Over 9,000 people have been killed in Eastern Ukraine since the beginning of conflict in the region in April last year, according to a new report released Wednesday by the U.N. High Commissioner for Human Rights. The report said that despite a high number of casualties, a “ceasefire within a ceasefire” agreed upon by Russia and Ukraine in August has largely held and contributed to a decrease in the number of casualties.

According to the report, 178 civilian casualties -- 47 deaths and 131 wounded -- were recorded between Aug. 16 and Nov. 15, a drop of 232 percent from the previous period of May 16 to Aug. 15. In the May-August period, the organization reported 413 civilian casualties that comprised of 105 deaths and 308 injured.

"After more than 9,000 people have lost their lives, the reduction in hostilities, and thus in new casualties, is very welcome," said U.N. human rights chief Zeid Raad al-Hussein, according to the Associated Press (AP), adding: "I urge all sides to fully implement the Minsk agreements and to actively work to ensure the application of the rule of law and international human rights norms everywhere in Ukraine."

Clashes in Eastern Ukraine have been ongoing between pro-Russian rebels demanding secession and government forces. Overall, 9,098 people have been killed and more than 20,000 people have been injured in fighting, up from 7,883 deaths and 17,610 injured recorded in the previous quarterly report released in September.

"This increase of almost 1,200 killed and over 3,000 injured is because of the counting that is made by official authorities, especially the Ministry of Defense and the Ministry of Interior," said Gianni Magazzeni, a senior U.N. official involved in the report, according to the AP, adding: "We tried to bring the figures ... in line with available information at the present time."

The report also found that 52 percent of civilian casualties were caused by “explosive remnants of war and improvised explosive devices.” About 2.9 million people living in the region still face difficulties, and most of them have to rely upon humanitarian help, the report added.

"There remain a large number of unidentified bodies in morgues, in multiple places, especially in the areas controlled by armed groups," Magazzeni said.

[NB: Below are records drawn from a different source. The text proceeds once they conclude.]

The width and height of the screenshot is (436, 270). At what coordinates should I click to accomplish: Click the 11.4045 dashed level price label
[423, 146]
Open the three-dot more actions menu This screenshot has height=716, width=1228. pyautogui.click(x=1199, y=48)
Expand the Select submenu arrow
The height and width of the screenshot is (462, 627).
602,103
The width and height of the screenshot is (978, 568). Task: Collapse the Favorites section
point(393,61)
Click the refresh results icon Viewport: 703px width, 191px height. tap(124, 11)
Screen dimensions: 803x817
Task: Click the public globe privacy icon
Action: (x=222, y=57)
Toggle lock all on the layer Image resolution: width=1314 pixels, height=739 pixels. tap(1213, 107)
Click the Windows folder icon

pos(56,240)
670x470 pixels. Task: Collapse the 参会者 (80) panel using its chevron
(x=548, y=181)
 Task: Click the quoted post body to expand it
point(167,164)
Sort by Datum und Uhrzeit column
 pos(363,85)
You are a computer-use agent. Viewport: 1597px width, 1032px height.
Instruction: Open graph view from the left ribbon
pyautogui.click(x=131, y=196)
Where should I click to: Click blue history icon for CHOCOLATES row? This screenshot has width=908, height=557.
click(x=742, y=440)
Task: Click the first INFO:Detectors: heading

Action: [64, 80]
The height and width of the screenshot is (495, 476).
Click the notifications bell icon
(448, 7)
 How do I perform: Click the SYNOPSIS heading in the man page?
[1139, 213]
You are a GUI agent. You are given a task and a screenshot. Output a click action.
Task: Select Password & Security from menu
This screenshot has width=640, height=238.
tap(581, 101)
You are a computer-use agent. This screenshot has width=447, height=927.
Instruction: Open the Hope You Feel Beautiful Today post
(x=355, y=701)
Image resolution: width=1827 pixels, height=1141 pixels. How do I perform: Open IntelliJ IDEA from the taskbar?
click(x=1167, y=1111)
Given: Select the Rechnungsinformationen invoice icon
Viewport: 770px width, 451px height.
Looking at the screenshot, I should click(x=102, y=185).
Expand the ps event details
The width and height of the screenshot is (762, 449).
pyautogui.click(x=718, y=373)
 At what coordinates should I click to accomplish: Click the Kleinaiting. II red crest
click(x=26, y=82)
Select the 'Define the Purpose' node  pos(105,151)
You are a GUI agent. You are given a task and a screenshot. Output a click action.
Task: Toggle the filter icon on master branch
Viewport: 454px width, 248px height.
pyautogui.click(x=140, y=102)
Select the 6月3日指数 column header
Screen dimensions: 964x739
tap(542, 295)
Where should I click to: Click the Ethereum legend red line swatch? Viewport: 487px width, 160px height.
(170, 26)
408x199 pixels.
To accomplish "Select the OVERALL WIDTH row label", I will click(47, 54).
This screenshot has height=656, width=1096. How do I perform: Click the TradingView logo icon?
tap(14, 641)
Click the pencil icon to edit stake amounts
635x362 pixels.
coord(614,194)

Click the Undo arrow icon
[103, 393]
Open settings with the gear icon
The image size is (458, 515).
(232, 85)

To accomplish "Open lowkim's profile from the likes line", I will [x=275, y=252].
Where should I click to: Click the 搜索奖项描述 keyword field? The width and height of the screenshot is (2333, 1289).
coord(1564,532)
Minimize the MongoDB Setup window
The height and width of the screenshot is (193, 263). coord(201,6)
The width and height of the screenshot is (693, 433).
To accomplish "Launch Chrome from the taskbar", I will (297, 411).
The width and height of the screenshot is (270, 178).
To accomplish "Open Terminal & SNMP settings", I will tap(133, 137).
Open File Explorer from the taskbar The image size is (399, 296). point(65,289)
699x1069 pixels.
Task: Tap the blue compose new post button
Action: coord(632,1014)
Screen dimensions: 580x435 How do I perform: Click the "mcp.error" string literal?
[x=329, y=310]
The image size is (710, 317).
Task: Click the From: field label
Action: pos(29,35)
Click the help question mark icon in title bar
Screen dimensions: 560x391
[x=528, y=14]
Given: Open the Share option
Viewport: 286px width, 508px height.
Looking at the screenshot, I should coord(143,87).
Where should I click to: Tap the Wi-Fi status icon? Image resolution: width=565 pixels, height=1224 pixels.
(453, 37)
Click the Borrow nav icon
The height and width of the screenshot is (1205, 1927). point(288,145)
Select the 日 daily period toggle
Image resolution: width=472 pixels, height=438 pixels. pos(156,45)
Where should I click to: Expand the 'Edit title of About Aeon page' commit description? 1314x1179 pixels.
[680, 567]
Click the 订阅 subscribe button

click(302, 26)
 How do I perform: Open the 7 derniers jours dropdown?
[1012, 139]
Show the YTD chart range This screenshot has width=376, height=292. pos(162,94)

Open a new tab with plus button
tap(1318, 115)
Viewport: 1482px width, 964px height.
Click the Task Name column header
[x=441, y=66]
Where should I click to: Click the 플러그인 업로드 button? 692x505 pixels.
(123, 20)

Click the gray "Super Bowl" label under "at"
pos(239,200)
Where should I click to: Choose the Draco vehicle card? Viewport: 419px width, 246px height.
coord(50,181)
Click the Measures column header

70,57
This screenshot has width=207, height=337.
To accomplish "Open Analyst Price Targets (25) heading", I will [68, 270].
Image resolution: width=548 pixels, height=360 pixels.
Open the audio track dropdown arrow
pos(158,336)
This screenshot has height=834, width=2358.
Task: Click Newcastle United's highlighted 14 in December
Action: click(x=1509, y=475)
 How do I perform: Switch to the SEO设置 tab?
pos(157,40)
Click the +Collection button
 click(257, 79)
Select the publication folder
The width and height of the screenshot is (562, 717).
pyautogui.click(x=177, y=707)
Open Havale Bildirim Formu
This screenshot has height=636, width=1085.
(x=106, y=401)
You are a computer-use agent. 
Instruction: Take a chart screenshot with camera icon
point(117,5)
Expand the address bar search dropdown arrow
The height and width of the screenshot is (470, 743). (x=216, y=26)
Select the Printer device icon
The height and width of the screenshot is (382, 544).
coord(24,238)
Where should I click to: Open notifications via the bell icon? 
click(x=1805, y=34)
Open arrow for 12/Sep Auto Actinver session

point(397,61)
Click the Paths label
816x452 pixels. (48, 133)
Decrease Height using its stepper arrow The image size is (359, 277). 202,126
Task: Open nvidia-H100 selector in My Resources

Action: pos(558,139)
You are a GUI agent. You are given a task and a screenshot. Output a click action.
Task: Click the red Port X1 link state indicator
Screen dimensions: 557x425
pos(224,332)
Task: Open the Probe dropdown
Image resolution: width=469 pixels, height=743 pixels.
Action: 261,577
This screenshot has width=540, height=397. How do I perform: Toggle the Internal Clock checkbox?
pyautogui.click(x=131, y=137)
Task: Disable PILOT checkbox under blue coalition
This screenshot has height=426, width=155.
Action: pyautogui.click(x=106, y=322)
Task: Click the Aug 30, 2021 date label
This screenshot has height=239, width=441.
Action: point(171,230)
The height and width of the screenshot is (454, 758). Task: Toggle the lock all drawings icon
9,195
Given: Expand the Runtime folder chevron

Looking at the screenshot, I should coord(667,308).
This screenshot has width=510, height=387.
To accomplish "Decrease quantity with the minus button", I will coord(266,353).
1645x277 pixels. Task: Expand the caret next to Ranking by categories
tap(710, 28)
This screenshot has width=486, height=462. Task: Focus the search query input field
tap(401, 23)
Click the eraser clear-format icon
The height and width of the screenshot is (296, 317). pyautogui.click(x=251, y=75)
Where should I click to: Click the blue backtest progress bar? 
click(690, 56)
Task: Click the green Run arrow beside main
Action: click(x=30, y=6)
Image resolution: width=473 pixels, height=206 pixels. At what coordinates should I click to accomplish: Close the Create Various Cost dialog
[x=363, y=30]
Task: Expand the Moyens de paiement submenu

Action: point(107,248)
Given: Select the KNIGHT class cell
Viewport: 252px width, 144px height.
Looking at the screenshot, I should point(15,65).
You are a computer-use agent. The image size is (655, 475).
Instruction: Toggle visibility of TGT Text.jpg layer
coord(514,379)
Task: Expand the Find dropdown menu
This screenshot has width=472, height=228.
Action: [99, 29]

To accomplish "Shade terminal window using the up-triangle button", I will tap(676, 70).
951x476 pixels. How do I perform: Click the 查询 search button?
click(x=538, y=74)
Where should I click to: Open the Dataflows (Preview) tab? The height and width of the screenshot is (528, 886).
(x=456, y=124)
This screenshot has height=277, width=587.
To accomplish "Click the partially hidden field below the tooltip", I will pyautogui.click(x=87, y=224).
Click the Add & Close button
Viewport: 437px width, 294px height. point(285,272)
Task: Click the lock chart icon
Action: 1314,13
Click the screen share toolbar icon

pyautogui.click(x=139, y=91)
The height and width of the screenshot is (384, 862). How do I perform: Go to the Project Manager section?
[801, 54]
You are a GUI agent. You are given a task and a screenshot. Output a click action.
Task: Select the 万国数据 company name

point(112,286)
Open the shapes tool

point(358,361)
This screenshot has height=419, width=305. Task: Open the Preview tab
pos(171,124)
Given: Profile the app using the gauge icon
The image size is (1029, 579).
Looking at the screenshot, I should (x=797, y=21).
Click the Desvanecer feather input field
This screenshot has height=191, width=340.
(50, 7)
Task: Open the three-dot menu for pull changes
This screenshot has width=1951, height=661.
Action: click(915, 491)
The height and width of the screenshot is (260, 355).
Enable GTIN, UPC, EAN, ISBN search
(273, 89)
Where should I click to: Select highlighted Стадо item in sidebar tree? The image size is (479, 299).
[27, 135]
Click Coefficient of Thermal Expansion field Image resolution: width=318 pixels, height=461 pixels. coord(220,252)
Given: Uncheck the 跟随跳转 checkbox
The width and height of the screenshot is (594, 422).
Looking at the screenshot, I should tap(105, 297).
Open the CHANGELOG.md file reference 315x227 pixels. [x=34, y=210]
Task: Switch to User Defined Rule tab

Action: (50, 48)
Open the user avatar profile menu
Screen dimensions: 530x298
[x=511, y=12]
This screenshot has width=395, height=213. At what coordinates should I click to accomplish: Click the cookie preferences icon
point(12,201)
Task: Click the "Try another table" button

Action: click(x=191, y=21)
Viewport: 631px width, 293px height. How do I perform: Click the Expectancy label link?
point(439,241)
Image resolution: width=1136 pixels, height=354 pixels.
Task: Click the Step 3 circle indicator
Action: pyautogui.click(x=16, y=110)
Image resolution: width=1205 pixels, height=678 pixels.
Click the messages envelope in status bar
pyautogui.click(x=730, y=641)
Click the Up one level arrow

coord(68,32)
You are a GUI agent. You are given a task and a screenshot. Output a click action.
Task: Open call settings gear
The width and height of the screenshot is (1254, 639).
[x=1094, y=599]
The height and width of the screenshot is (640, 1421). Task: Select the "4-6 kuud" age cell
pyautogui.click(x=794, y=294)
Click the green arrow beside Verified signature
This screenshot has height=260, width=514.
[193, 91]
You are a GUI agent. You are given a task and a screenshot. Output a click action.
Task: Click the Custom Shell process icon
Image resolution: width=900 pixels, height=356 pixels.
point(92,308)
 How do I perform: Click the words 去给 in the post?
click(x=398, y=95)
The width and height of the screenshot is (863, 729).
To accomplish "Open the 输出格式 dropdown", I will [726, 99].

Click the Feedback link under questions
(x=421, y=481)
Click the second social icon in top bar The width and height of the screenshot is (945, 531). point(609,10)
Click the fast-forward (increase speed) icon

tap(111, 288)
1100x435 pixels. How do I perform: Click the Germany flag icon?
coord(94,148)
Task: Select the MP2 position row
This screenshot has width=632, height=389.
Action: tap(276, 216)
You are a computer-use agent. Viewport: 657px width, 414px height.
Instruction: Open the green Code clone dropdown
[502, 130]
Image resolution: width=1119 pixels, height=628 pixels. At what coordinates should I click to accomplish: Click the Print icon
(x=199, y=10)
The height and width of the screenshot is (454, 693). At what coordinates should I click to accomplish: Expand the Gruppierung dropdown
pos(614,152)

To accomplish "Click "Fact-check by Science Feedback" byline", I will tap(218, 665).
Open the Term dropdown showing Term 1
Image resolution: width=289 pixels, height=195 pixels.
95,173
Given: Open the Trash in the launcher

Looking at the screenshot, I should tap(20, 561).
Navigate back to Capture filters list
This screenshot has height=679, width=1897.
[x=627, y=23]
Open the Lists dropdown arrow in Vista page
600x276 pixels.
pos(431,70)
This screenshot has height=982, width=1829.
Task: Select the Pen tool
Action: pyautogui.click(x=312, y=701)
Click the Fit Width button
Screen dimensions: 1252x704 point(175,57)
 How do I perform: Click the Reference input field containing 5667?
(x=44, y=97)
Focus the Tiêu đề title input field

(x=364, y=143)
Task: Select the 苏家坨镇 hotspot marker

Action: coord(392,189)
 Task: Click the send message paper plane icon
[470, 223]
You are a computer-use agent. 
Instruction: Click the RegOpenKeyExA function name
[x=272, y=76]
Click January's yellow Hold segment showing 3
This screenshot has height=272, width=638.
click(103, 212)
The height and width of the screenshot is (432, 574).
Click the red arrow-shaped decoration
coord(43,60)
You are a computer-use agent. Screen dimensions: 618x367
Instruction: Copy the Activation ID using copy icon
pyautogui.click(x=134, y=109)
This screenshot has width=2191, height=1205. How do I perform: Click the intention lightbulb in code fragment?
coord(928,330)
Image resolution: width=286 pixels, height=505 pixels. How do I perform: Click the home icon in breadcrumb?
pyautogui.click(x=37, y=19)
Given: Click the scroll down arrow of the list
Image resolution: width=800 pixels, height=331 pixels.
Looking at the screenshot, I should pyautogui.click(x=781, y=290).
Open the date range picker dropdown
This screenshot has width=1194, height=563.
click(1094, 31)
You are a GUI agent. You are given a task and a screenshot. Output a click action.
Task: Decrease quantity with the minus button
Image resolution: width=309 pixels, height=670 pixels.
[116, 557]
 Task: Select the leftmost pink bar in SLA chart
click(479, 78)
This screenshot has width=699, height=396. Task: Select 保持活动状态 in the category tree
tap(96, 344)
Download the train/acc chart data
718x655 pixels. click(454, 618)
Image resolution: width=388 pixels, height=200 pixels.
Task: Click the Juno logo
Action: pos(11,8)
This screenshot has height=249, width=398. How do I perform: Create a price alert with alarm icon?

Moreover, the report warned that clashes along the border in November raised fears that shelling in the region may resume again. Magazzeni said that since Nov. 15, the cutoff date for the report, six people have been killed and 21 have been injured.

Ukraine is supported by Western powers, including the U.S., Canada and the European Union, who have condemned Russia for annexing Crimea last year. The U.N. has also previously alleged that the rebels were being funded by Russia.